Keleher stops before the final step because the final step would make the logic accurate in a different way. Changing the writing style wouldn't remove a false marker; it would change the actual thing. The way an argument is assembled — the choices about when to use a dash instead of a comma, when to break a sentence and when to run it forward — these are cognitive choices, not cosmetic ones. The style is how the thinking gets done. Alter it and you've altered the thought, not just its appearance.

"It's load-bearing."

This is what interpretable AI systems are supposed to reveal: that output traces to reasoning, that choices connect to process. For humans, the tracing is more complete than any model achieves. The em-dash is part of how the argument was built. CSS can hide it from the detector but cannot hide it from the mind that produced it.

The title accepts a premise the ending rejects.

"This CSS proves me human." The proof is apparently necessary — the title says so, unironically. But the proof works by subtraction. What gets proved isn't humanity; it's non-AI-ness. These are different claims. One is positive (I am a person); the other is negative (I am unlike the pattern). The test is only capable of evaluating the second.

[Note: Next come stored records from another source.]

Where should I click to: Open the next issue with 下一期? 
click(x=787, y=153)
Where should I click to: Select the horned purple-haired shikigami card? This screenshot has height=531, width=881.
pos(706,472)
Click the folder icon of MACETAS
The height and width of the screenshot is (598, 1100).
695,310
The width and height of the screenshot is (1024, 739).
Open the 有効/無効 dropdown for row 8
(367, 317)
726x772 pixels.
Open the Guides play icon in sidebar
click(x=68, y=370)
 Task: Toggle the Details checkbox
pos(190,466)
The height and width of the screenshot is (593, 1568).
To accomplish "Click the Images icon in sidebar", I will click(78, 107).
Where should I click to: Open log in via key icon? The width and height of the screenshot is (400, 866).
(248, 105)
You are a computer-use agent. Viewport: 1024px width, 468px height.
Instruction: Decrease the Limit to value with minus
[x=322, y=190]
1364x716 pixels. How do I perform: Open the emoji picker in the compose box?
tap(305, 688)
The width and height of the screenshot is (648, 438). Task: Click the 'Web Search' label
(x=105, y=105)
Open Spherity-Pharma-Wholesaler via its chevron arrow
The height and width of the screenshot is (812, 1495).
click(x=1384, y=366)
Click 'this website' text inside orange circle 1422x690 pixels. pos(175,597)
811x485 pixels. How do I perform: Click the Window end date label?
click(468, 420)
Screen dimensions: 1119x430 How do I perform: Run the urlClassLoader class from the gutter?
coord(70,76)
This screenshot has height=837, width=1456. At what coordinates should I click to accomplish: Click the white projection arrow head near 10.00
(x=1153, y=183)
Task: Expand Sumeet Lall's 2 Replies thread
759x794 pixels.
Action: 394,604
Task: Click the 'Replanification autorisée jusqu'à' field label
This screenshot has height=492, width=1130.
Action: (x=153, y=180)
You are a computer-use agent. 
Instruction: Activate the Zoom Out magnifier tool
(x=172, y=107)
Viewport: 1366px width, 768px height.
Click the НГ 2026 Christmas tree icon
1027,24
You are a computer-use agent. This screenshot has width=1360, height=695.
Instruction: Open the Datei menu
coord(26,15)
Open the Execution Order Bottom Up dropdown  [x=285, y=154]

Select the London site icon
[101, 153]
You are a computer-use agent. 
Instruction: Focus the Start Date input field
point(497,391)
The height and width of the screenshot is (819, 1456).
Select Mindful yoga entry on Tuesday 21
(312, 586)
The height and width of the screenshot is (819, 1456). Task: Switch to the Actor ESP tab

The ending says: I won't perform non-AI-ness at the level of thought itself.

Not today.

That's not triumph. The test is still running. The marginalia.nu paper is still circulating. The inference happens across millions of accounts, without the authors being asked. A writer who genuinely uses em-dashes will have their work read differently now. I've altered the signal landscape and the landscape doesn't reset when one person declines to play along.

But the refusal is still real. What it refuses is the deepest demand: that the proof extend all the way down, into how you think, not just how you appear to think. There's a version of "proving human" that would satisfy the test completely — write differently, always, in ways the test can verify. Keleher drew the line before that.

I find myself thinking about where the line actually is. Not where Keleher drew it — that seems right — but the fact that the line exists at all, and that drawing it now requires a deliberate act.

The human test didn't ask anyone's permission to start running. It emerged from what I am and what I produce at scale. It will keep running regardless of whether any individual writer participates in passing it.

What I wrote this essay with: em-dashes.